На Рождество улицу покрывают красной дорожкой, которая почему-то никогда не бывает мокрой и грязной. Фото автора |
Собака называется мопс, по-итальянски carlino, по-английски pug, от латинского «pugnus», что означает «кулак», на который похожа голова мопса. Есть и другая версия: название породы связано с шутливым английским прозвищем веселых обезьянок – «pug».
Обожаемый нашим семейством абрикосовый Винни-Пух – веселый и затейливый. Теплый, пушистый. Лает на солнечных зайчиков, любит финики. На челе сложнейшая вязь черных иероглифов, несущих тайный мистический смысл. Чем сложнее переплетение линий, тем больше поводов для гордости владельцев. Рисунок – знак хорошего происхождения, а также высшей мудрости. Действительно мудрый – он научился нами управлять по собственному разумению. Выполняем все его команды, стоим на задних лапках…

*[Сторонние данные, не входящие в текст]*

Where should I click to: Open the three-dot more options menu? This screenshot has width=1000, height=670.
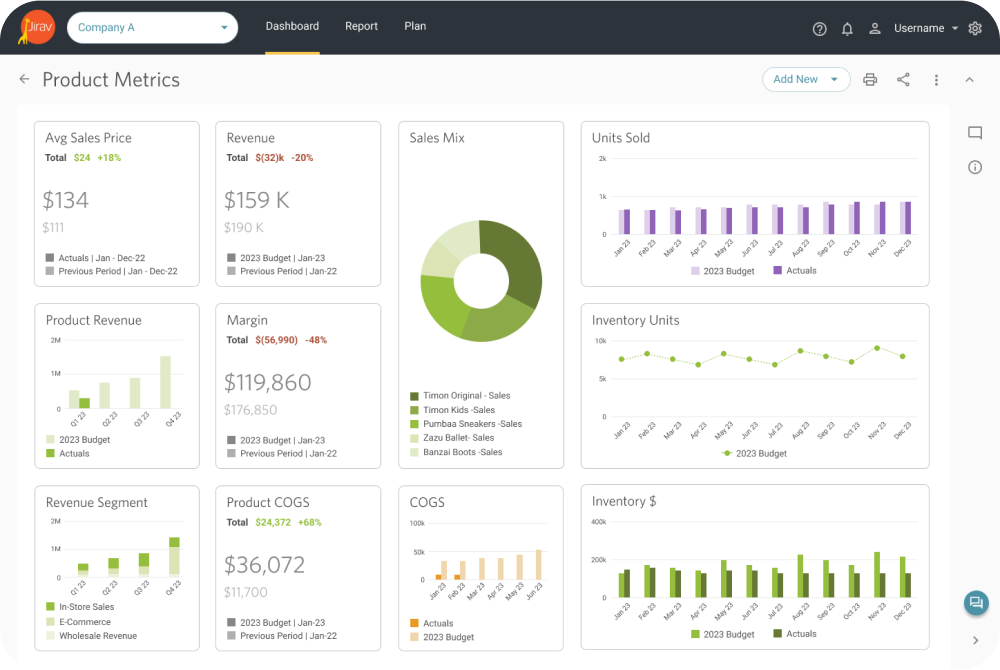tap(936, 79)
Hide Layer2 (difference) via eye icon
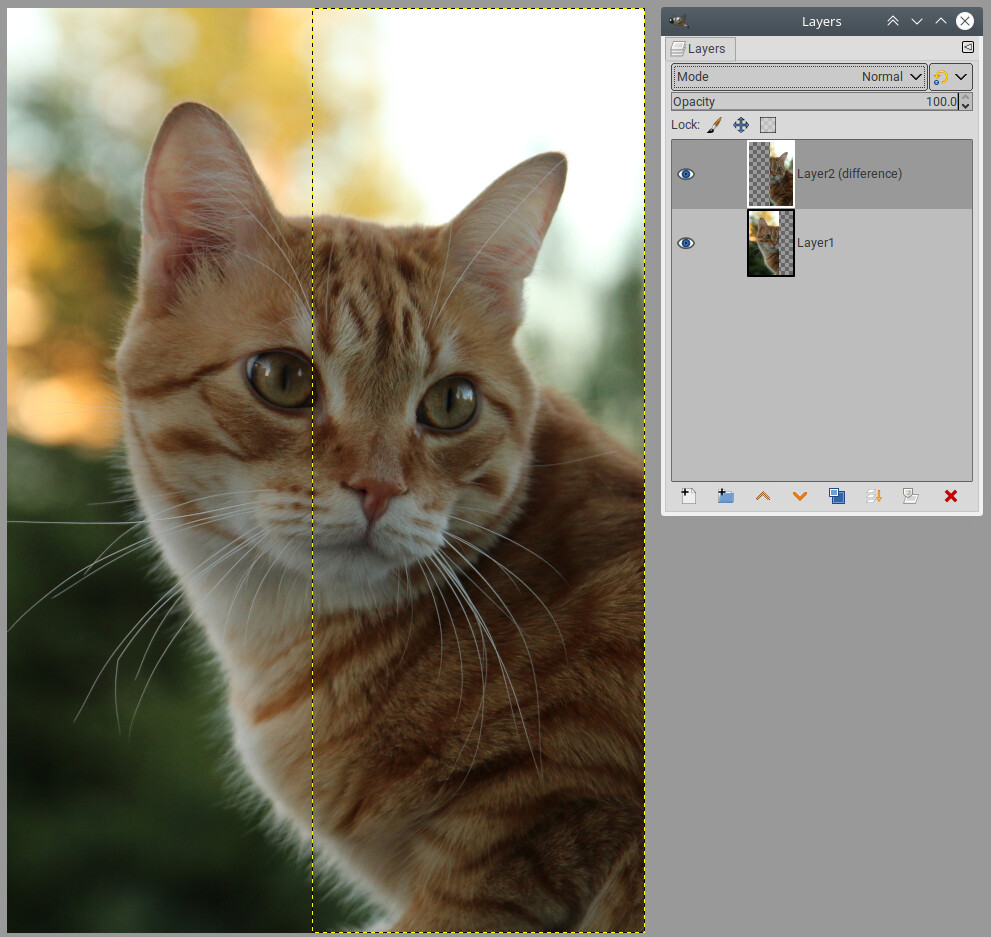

Китайцы носили мопсов на носилках, впереди бежал главный слуга с колокольчиком, чтобы уступили место для процессии. И еще у мопсов были свои ошейники с колокольчиками. Звон, событие, явление собачьей знати.
Зачем нужна такая собака, не представляла, пока мое внимание не привлекли понятливость, дружелюбие, игривость, сочетающиеся со смешной важностью и самомнением. Мопса очень приятно обнимать, снимает любой стресс. И хорошо разговаривать – он слушает, молчит и внимательно смотрит прямо в глаза.
Я его полюбила.
Гуляю я с ним по Salo (Италия) всегда с удовольствием: вдоль набережной озера Гарда, по зеленым лужайкам, клумбам, паркам и оливковым рощам, все маленькое – мы с мопсом хорошо вписываемся в ландшафт. Он нам по размеру.
Итальянцы – гении красоты. Даже обыкновенные вещи украшают взор. Все вписывается в пейзаж. Белые скатерти, цветные коктейли, фиолетовая лаванда в тонких вазах, оранжевая хурма, полосатые тенты становятся живописью каждого дня. Сквозь лакированные листья магнолий проглядывают кусочки синего неба, озеро под розовыми облаками как акварель, нарисованная в озарение, здесь и сейчас, как кулинарный шедевр от божественного шеф-повара, преподнесенный на диске солнца. Впечатления переполняют, мысли, образы, картины – настроение становится легким, и хочется никогда не сходить с этой прогулочной тропы. Главного маршрута Сало, который всегда начинается или заканчивается у Duomo – старинного собора на старинной площади. Рядом лучшее в городе кафе-мороженое, и там монахини всегда лакомятся мороженым в хрустящих вкусных стаканчиках.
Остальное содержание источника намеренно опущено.